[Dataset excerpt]
--*--

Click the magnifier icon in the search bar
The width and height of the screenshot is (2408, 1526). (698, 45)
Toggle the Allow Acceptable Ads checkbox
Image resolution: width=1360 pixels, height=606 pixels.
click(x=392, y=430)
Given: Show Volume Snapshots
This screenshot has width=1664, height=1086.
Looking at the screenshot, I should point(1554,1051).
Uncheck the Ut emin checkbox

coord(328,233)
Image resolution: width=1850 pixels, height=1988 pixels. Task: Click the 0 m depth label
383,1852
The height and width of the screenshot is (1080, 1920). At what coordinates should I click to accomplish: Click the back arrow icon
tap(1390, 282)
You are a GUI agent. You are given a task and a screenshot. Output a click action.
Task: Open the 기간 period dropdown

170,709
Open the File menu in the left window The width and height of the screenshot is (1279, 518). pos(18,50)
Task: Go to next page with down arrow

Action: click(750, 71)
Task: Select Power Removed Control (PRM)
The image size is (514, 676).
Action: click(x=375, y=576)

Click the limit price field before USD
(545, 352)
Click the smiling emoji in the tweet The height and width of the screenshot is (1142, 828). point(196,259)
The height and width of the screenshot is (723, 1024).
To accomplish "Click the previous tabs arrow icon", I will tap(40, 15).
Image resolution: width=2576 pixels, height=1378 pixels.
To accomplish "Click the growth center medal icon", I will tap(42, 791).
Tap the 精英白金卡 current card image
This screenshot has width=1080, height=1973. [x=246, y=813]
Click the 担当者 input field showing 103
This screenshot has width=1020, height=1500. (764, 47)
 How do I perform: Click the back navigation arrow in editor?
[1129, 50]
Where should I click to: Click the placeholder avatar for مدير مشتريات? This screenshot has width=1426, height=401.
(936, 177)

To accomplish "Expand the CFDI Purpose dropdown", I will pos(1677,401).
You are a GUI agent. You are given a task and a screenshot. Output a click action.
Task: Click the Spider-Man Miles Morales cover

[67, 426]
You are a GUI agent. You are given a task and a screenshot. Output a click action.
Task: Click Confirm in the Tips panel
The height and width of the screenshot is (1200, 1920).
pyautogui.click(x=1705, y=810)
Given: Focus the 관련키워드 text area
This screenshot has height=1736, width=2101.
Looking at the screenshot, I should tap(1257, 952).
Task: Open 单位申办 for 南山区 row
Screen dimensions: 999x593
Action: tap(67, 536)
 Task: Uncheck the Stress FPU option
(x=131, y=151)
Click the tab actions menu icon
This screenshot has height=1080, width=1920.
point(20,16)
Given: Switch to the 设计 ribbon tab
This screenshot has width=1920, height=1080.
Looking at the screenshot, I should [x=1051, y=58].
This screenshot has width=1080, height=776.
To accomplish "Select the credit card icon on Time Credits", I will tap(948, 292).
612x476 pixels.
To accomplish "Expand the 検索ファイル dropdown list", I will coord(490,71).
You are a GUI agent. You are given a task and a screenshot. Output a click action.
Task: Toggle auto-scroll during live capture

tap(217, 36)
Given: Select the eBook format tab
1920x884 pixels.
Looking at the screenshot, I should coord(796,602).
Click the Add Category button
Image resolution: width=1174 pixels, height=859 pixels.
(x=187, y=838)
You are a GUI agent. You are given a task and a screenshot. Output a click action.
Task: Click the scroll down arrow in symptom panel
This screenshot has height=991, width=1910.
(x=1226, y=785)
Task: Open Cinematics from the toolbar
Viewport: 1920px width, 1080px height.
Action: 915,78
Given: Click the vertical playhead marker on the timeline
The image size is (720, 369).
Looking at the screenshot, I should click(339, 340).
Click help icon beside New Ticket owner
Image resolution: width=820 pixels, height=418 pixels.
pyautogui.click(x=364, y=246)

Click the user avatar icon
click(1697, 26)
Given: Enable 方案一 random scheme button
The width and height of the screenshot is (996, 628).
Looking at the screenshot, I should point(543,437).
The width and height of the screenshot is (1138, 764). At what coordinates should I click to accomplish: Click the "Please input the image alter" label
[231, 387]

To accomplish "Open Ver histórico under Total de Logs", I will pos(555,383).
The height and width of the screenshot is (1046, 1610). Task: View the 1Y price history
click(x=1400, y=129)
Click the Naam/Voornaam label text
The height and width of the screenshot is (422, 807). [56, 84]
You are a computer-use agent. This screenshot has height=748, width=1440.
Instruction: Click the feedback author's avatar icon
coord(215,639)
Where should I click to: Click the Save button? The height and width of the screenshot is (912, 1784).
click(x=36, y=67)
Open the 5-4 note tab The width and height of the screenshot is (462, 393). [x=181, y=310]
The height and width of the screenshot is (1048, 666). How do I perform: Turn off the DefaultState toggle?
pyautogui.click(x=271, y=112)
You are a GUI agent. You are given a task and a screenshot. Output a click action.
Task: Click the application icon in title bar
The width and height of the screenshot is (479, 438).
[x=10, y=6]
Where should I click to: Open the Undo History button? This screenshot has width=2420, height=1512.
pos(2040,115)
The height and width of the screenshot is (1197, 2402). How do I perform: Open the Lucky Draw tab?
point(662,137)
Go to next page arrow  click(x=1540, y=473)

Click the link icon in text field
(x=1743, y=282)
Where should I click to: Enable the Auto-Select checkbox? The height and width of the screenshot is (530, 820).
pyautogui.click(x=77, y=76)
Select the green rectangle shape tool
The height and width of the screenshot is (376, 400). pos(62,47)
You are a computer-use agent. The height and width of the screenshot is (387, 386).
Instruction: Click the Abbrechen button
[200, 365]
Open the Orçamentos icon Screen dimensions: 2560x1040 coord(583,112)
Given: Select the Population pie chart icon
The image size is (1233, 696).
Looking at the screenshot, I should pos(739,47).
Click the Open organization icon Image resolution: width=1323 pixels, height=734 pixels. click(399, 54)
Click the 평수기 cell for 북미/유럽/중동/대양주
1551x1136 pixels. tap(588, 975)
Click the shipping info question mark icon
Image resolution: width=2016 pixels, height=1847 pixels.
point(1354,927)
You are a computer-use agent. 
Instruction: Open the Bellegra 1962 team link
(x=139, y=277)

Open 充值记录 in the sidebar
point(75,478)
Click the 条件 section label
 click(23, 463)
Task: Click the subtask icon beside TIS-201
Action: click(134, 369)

--*--

- _Exercise requirements_: Reproduce all of the records above line for line, without changing a character.

- _The reply_:
Click the magnifier icon in the search bar
The width and height of the screenshot is (2408, 1526). (698, 45)
Toggle the Allow Acceptable Ads checkbox
Image resolution: width=1360 pixels, height=606 pixels.
click(x=392, y=430)
Given: Show Volume Snapshots
This screenshot has width=1664, height=1086.
Looking at the screenshot, I should point(1554,1051).
Uncheck the Ut emin checkbox

coord(328,233)
Image resolution: width=1850 pixels, height=1988 pixels. Task: Click the 0 m depth label
383,1852
The height and width of the screenshot is (1080, 1920). At what coordinates should I click to accomplish: Click the back arrow icon
tap(1390, 282)
You are a GUI agent. You are given a task and a screenshot. Output a click action.
Task: Open the 기간 period dropdown

170,709
Open the File menu in the left window The width and height of the screenshot is (1279, 518). pos(18,50)
Task: Go to next page with down arrow

Action: click(750, 71)
Task: Select Power Removed Control (PRM)
The image size is (514, 676).
Action: click(x=375, y=576)

Click the limit price field before USD
(545, 352)
Click the smiling emoji in the tweet The height and width of the screenshot is (1142, 828). point(196,259)
The height and width of the screenshot is (723, 1024).
To accomplish "Click the previous tabs arrow icon", I will tap(40, 15).
Image resolution: width=2576 pixels, height=1378 pixels.
To accomplish "Click the growth center medal icon", I will tap(42, 791).
Tap the 精英白金卡 current card image
This screenshot has width=1080, height=1973. [x=246, y=813]
Click the 担当者 input field showing 103
This screenshot has width=1020, height=1500. (764, 47)
 How do I perform: Click the back navigation arrow in editor?
[1129, 50]
Where should I click to: Click the placeholder avatar for مدير مشتريات? This screenshot has width=1426, height=401.
(936, 177)

To accomplish "Expand the CFDI Purpose dropdown", I will pos(1677,401).
You are a GUI agent. You are given a task and a screenshot. Output a click action.
Task: Click the Spider-Man Miles Morales cover

[67, 426]
You are a GUI agent. You are given a task and a screenshot. Output a click action.
Task: Click Confirm in the Tips panel
The height and width of the screenshot is (1200, 1920).
pyautogui.click(x=1705, y=810)
Given: Focus the 관련키워드 text area
This screenshot has height=1736, width=2101.
Looking at the screenshot, I should tap(1257, 952).
Task: Open 单位申办 for 南山区 row
Screen dimensions: 999x593
Action: tap(67, 536)
 Task: Uncheck the Stress FPU option
(x=131, y=151)
Click the tab actions menu icon
This screenshot has height=1080, width=1920.
point(20,16)
Given: Switch to the 设计 ribbon tab
This screenshot has width=1920, height=1080.
Looking at the screenshot, I should [x=1051, y=58].
This screenshot has width=1080, height=776.
To accomplish "Select the credit card icon on Time Credits", I will tap(948, 292).
612x476 pixels.
To accomplish "Expand the 検索ファイル dropdown list", I will coord(490,71).
You are a GUI agent. You are given a task and a screenshot. Output a click action.
Task: Toggle auto-scroll during live capture

tap(217, 36)
Given: Select the eBook format tab
1920x884 pixels.
Looking at the screenshot, I should coord(796,602).
Click the Add Category button
Image resolution: width=1174 pixels, height=859 pixels.
(x=187, y=838)
You are a GUI agent. You are given a task and a screenshot. Output a click action.
Task: Click the scroll down arrow in symptom panel
This screenshot has height=991, width=1910.
(x=1226, y=785)
Task: Open Cinematics from the toolbar
Viewport: 1920px width, 1080px height.
Action: 915,78
Given: Click the vertical playhead marker on the timeline
The image size is (720, 369).
Looking at the screenshot, I should click(339, 340).
Click help icon beside New Ticket owner
Image resolution: width=820 pixels, height=418 pixels.
pyautogui.click(x=364, y=246)

Click the user avatar icon
click(1697, 26)
Given: Enable 方案一 random scheme button
The width and height of the screenshot is (996, 628).
Looking at the screenshot, I should point(543,437).
The width and height of the screenshot is (1138, 764). At what coordinates should I click to accomplish: Click the "Please input the image alter" label
[231, 387]

To accomplish "Open Ver histórico under Total de Logs", I will pos(555,383).
The height and width of the screenshot is (1046, 1610). Task: View the 1Y price history
click(x=1400, y=129)
Click the Naam/Voornaam label text
The height and width of the screenshot is (422, 807). [56, 84]
You are a computer-use agent. This screenshot has height=748, width=1440.
Instruction: Click the feedback author's avatar icon
coord(215,639)
Where should I click to: Click the Save button? The height and width of the screenshot is (912, 1784).
click(x=36, y=67)
Open the 5-4 note tab The width and height of the screenshot is (462, 393). [x=181, y=310]
The height and width of the screenshot is (1048, 666). How do I perform: Turn off the DefaultState toggle?
pyautogui.click(x=271, y=112)
You are a GUI agent. You are given a task and a screenshot. Output a click action.
Task: Click the application icon in title bar
The width and height of the screenshot is (479, 438).
[x=10, y=6]
Where should I click to: Open the Undo History button? This screenshot has width=2420, height=1512.
pos(2040,115)
The height and width of the screenshot is (1197, 2402). How do I perform: Open the Lucky Draw tab?
point(662,137)
Go to next page arrow  click(x=1540, y=473)

Click the link icon in text field
(x=1743, y=282)
Where should I click to: Enable the Auto-Select checkbox? The height and width of the screenshot is (530, 820).
pyautogui.click(x=77, y=76)
Select the green rectangle shape tool
The height and width of the screenshot is (376, 400). pos(62,47)
You are a computer-use agent. The height and width of the screenshot is (387, 386).
Instruction: Click the Abbrechen button
[200, 365]
Open the Orçamentos icon Screen dimensions: 2560x1040 coord(583,112)
Given: Select the Population pie chart icon
The image size is (1233, 696).
Looking at the screenshot, I should pos(739,47).
Click the Open organization icon Image resolution: width=1323 pixels, height=734 pixels. click(399, 54)
Click the 평수기 cell for 북미/유럽/중동/대양주
1551x1136 pixels. tap(588, 975)
Click the shipping info question mark icon
Image resolution: width=2016 pixels, height=1847 pixels.
point(1354,927)
You are a computer-use agent. 
Instruction: Open the Bellegra 1962 team link
(x=139, y=277)

Open 充值记录 in the sidebar
point(75,478)
Click the 条件 section label
 click(23, 463)
Task: Click the subtask icon beside TIS-201
Action: click(134, 369)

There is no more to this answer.